# Exercise text
Experts: Counterfeit Pills are Tough to Track, Impossible to Trust

April 23, 2018 10:17 PM

Drug experts say counterfeit pills are mainly purchased online, making it that much more difficult for investigators to trace to the source.

It's one reason critics say law enforcement made a mistake when they left Prince's computer at his home for 5 days following his death.
The laptop may have been able to provide some answers as to who sold Prince the drugs that killed him.


RELATED: No Criminal Charges in Superstar Prince's Fentanyl Overdose Death

Investigators found counterfeit pills all over the musician's home. Thought to have been Vicodin, the pills were actually laced with the Fentanyl authorities believe killed the Minnesota icon.

Fentanyl also isn't always easy to detect in users, according to addiction specialist and founder of Alltyr Clinic Dr. Mark Willenbring.

# Instructions for the task
Change "laptop" to "notebook computer" while rewriting the counterfeit-pills text, starting at the words "Drug experts say" and ending after "the Minnesota icon.". This listing comes from a separate source.

(Stored records)
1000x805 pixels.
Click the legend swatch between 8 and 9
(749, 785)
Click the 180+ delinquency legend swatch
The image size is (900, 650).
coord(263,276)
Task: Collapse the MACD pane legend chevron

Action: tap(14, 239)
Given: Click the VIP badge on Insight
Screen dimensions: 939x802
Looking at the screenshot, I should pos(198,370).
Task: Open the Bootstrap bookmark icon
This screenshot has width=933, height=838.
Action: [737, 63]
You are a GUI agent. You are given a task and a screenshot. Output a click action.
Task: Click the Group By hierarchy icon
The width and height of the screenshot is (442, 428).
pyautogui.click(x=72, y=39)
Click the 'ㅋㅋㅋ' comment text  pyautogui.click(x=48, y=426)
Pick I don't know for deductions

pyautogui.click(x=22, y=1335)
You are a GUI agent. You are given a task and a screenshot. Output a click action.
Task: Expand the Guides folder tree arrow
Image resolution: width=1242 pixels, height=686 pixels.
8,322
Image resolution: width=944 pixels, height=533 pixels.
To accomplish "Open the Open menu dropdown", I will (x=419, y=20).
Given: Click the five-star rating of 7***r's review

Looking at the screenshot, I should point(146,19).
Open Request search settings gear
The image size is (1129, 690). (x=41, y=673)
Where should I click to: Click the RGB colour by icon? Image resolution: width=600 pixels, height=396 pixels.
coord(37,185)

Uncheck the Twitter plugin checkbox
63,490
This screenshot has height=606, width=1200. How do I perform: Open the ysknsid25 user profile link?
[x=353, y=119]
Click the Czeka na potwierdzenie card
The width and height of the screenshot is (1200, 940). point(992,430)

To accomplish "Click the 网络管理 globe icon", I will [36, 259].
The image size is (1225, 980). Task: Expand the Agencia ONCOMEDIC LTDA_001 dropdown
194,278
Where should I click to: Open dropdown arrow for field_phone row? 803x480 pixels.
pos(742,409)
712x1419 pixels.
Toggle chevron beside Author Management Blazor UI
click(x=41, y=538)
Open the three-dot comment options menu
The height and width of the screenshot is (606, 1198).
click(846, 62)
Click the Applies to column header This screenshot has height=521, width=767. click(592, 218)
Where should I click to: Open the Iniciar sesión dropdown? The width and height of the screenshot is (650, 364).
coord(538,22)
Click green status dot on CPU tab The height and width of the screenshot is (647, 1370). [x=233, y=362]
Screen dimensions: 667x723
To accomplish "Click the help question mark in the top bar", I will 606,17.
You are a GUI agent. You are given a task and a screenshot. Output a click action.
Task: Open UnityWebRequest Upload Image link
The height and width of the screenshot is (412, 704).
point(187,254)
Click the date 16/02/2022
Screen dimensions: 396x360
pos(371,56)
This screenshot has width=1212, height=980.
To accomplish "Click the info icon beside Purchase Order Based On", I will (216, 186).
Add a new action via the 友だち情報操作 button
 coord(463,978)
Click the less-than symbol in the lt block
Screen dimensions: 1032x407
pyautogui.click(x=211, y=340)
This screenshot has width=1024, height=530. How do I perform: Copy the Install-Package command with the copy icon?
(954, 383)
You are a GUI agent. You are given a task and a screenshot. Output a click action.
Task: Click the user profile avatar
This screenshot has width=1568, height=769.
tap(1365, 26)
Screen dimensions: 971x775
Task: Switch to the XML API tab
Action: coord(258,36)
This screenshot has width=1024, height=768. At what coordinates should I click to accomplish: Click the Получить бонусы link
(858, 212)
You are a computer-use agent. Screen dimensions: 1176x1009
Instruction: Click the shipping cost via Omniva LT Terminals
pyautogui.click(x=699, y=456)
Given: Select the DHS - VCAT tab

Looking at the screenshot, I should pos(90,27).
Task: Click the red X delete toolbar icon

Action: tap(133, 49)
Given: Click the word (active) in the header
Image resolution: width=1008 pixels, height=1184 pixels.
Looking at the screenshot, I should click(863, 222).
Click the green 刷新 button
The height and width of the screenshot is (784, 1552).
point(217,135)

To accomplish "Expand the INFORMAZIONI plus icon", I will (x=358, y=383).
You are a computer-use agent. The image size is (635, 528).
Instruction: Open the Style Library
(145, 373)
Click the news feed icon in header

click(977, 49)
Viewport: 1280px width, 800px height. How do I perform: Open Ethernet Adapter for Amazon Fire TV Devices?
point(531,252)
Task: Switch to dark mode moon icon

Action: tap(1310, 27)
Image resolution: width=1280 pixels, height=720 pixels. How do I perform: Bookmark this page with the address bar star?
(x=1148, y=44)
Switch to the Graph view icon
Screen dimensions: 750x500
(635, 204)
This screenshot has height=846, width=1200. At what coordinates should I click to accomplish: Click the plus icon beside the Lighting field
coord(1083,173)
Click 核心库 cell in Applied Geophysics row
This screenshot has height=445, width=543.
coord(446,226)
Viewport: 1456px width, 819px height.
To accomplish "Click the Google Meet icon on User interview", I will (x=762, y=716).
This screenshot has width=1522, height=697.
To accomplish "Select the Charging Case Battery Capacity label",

# Solution to the problem
Drug experts say counterfeit pills are mainly purchased online, making it that much more difficult for investigators to trace to the source.

It's one reason critics say law enforcement made a mistake when they left Prince's computer at his home for 5 days following his death.
The notebook computer may have been able to provide some answers as to who sold Prince the drugs that killed him.


RELATED: No Criminal Charges in Superstar Prince's Fentanyl Overdose Death

Investigators found counterfeit pills all over the musician's home. Thought to have been Vicodin, the pills were actually laced with the Fentanyl authorities believe killed the Minnesota icon.